#### EXERCISE 1
List every username that heads a post in the forum thread about rideshare XL vehicles, with the date shown beside each.
#### EXERCISE 2
In the forum thread about rideshare XL vehicles, what kind of area does U ARRIVED say they drive in?
#### EXERCISE 3
Extend the forum thread about choosing an XL vehicle for rideshare, starting after its last post.

I'd definitely go for XL. If I had an XL capable vehicle, I'm pretty sure I could make it work so that the potential mpg difference between the vehicles wouldn't matter at all. I already was able to make my poor mpg X vehicle work very well for me. Pre-Covid, of course... If/when I return back to anting this year, I need to learn the post-Covid tricks to make my truck work on X again.


----------



## RideShare_Hustler (Jun 18, 2020)

Riders and drivers where I’m from do not care about that rule.

Get XL if you can in order to get more requests. But only after you know for sure it will be profitable in your area.


----------



## Beninmankato (Apr 26, 2017)

Which vehicle is better suited to you? I like my van but I use it for so many different things. If you don't have much use for an XL vehicle other than rideshare I would probably stick to a gas efficient car.


----------



## U ARRIVED (Feb 17, 2021)

Thank you for the replies, and to respond. I have owned more Suvs than cars over the years so they are the more common purchase for me. They are also nice to have in case you want to pull something so I would have other uses for it and probably would buy one either way just not third row. I think I am in a very busy area where XL would get used alot but no facts to support that. As I stated it is a vacation area and it seems like when people are on vacation you will see the family and groups traveling to beach, restaurants etc. together. Of course much more busy pre covid but I definitely see life coming back. I understand it is partly personal preference and will continue looking at XL, I just wanted to run it past experienced drivers to make sure I was not making a big mistake. Thanks again.

#### SUPPLIED MATERIAL
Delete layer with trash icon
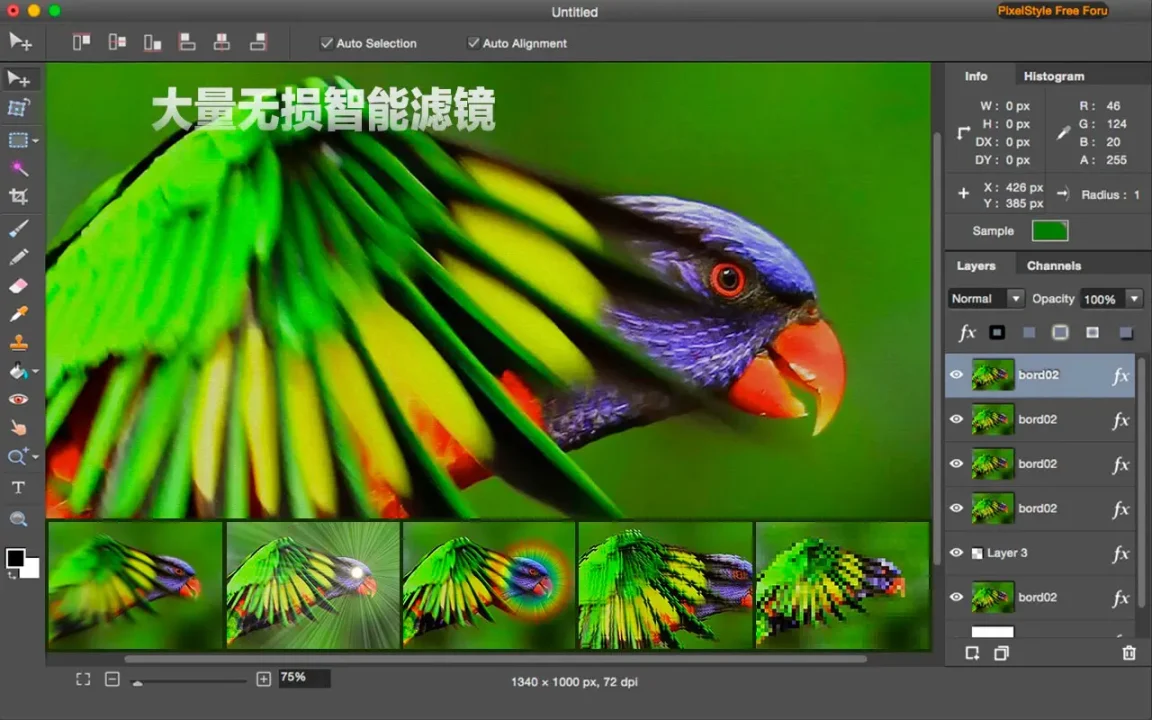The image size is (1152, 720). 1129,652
---
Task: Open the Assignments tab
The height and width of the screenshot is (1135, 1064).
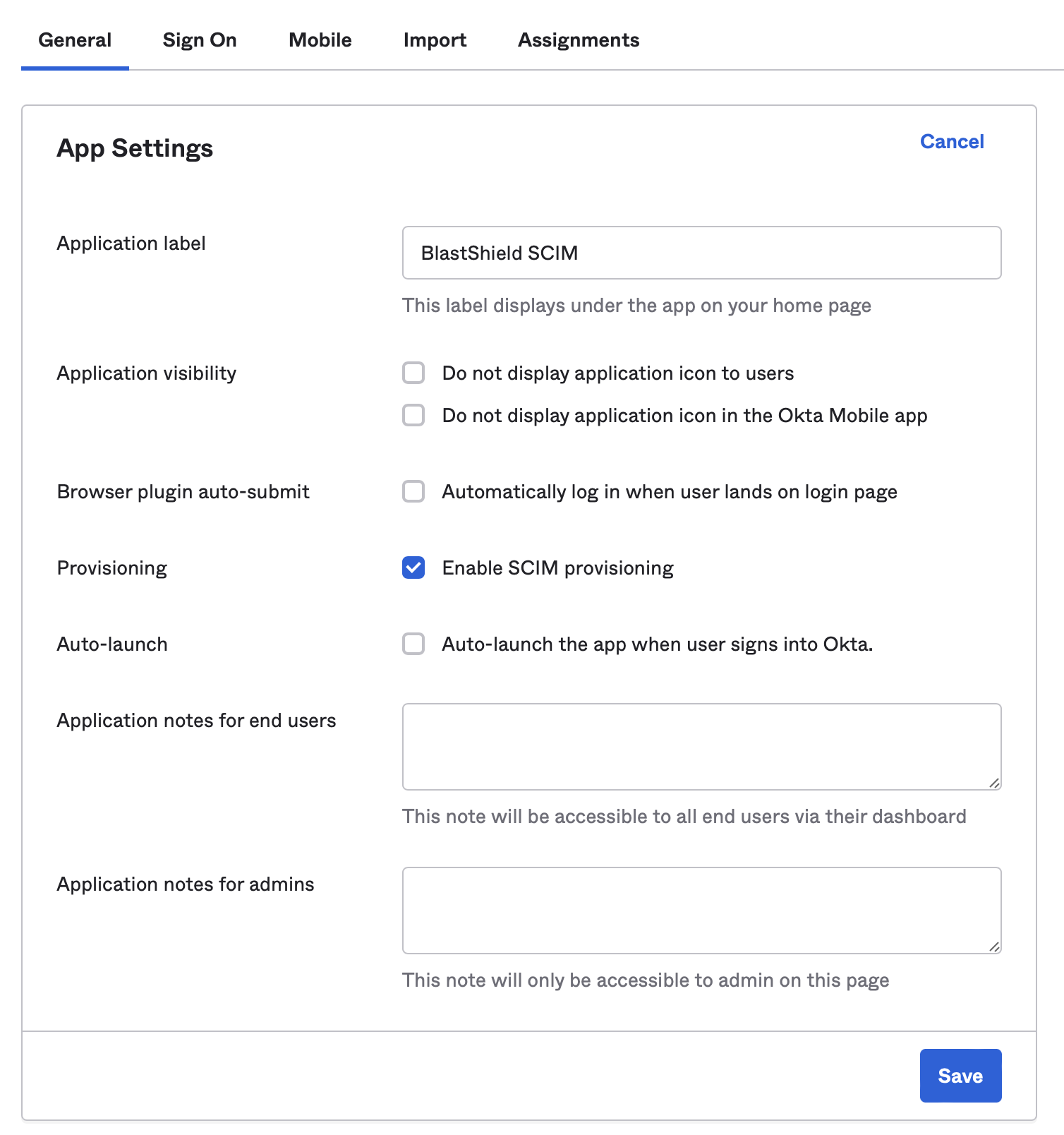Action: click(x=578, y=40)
==
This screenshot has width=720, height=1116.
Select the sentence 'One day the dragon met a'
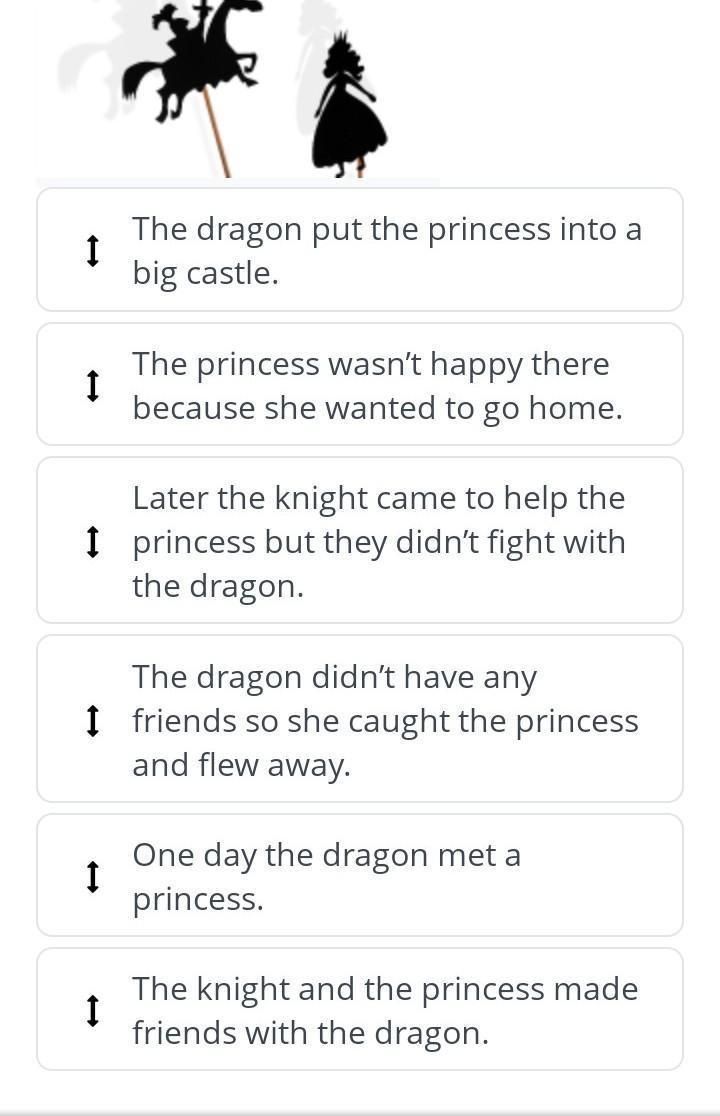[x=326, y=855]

#### WRITTEN REPLY 1
RideShare_Hustler (Jun 18, 2020)
Beninmankato (Apr 26, 2017)
U ARRIVED (Feb 17, 2021)

#### WRITTEN REPLY 2
A busy vacation area.

#### WRITTEN REPLY 3
----------



## IthurstwhenIP (Jan 12, 2018)

@u aarived

Curious.

You have not driven but have been on this site since March getting excited to do rideshare. What did you possibly read here that made you think thats a good idea?


----------



## Disgusted Driver (Jan 9, 2015)

In my area xl has been great Friday and Saturday nights. The rest of the time not so much. I appreciate having the versatility though and given that I got a 5k dodge grand caravan the increased operating cost is limited to just low gas mileage so I am able to make it work for me and not destroy my car.


----------



## U ARRIVED (Feb 17, 2021)

IthurstwhenIP said:


> @u aarived
> 
> Curious.
> 
> You have not driven but have been on this site since March getting excited to do rideshare. What did you possibly read here that made you think thats a good idea?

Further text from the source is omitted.